»»

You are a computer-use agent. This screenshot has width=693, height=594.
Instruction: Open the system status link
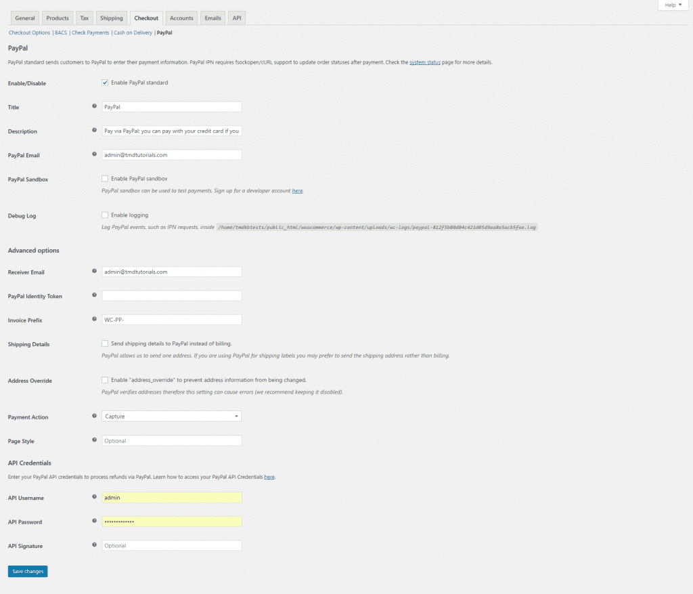coord(425,62)
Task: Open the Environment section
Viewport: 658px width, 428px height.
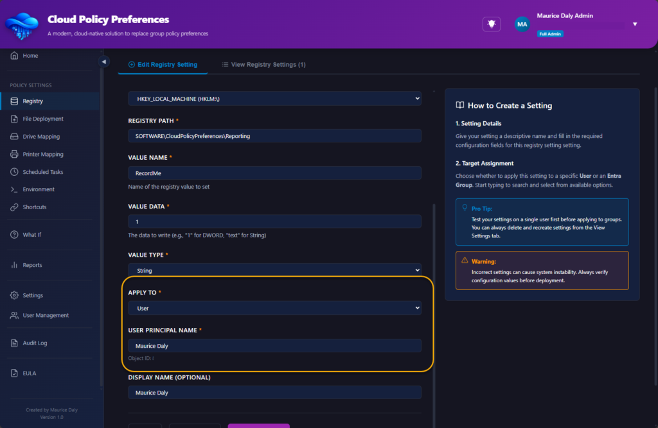Action: [38, 189]
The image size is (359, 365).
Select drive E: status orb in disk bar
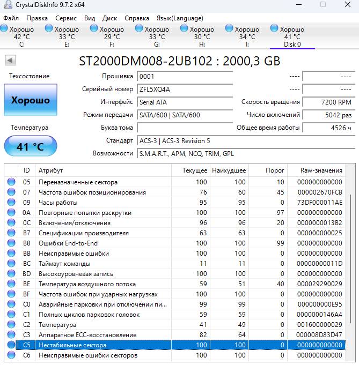coord(49,28)
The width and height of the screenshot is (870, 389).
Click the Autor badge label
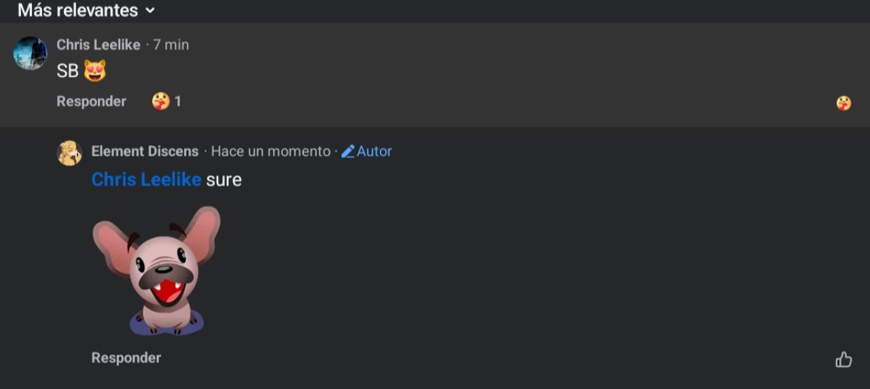click(375, 151)
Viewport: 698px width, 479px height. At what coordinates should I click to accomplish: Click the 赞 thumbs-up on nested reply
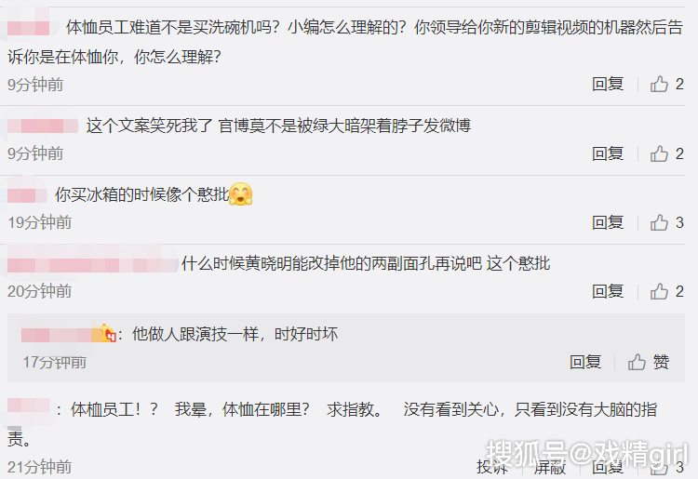648,362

««

## TASK OBJECTIVE
Each line from the one with "Select drive E: status orb in disk bar" through the end of the entries should be reproduced exactly. Leave out the pictures.

## TASK SOLUTION
Select drive E: status orb in disk bar
coord(49,28)
The width and height of the screenshot is (870, 389).
Click the Autor badge label
click(375, 151)
Viewport: 698px width, 479px height. At what coordinates should I click to accomplish: Click the 赞 thumbs-up on nested reply
648,362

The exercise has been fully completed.